Tuesday, 20 November 2012

When database code just doesn't smell right

Have you ever had a feeling that although your (or your developers') code works fine and passes all the unit / functional tests, perhaps it isn't all that it might be? It may be that you have inherited historic code, the requirements have developed organically, or perhaps that it was simply written in a hurry as a proof of concept that has stayed in production far longer than you would like to admit.

There are best practice tools such as SQL Cop to help identify this in databases, but perhaps you want something a little different. There can be a requirement to do this not only on a compiled database, but also on a series of script files. Perhaps these differentiate your database for different scenarios, or perhaps they're utility scripts you simply want to have a heads up on any hidden nasties that they contain.
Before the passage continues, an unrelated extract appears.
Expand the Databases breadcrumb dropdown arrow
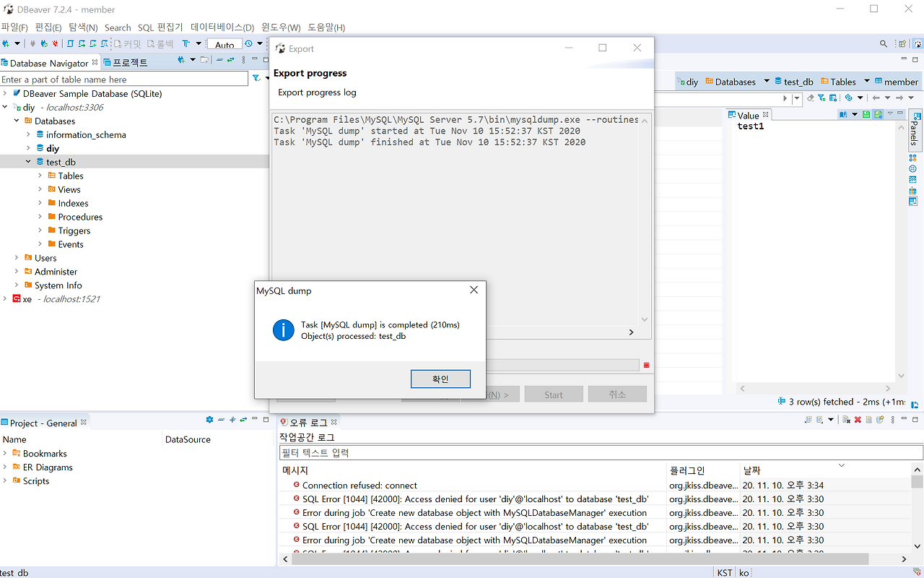767,82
This was something that had obviously struck Dave Ballantyne, and so he's created TSQLSmells, an opensource powershell script which analyses SQL script files for common "smells". Whilst it's a work in progress at the moment, Dave is actively developing it, welcoming and responding to feedback.

I've had a working Adventureworks database in a continuous integration job for some time, so this seemed the perfect test implementation to apply to TSQLSmells.



Firstly - the requirements. TSQLSmells needs powershell version 3, so you may need to update your copy to use it. This is a free download from Microsoft, so whilst I'd recommend trying it on a testbed first, it shouldn't cause any issues.

Next, let's look at how to run the script. The command line I use is as follows:

powershell -ExecutionPolicy Bypass -File "c:\cifiles\TSQLSmells.ps1" -FolderPath "%teamcity.build.checkoutDir%\Database" -ConfigFolder "C:\CIfiles" -minSeverity  10  -SupressGUI

Now, you will see I'm calling powershell bypassing the execution policy. You could update your build agent to set this appropriately, or even sign the script if you wanted. The File parameter points to the location of the powershell script. FolderPath is used to denote where the scripts under test are. I'm pointing it at a directory where my source controlled database is located. You can use a FileSpec parameter to denote when your files have a different extension to .sql (the default).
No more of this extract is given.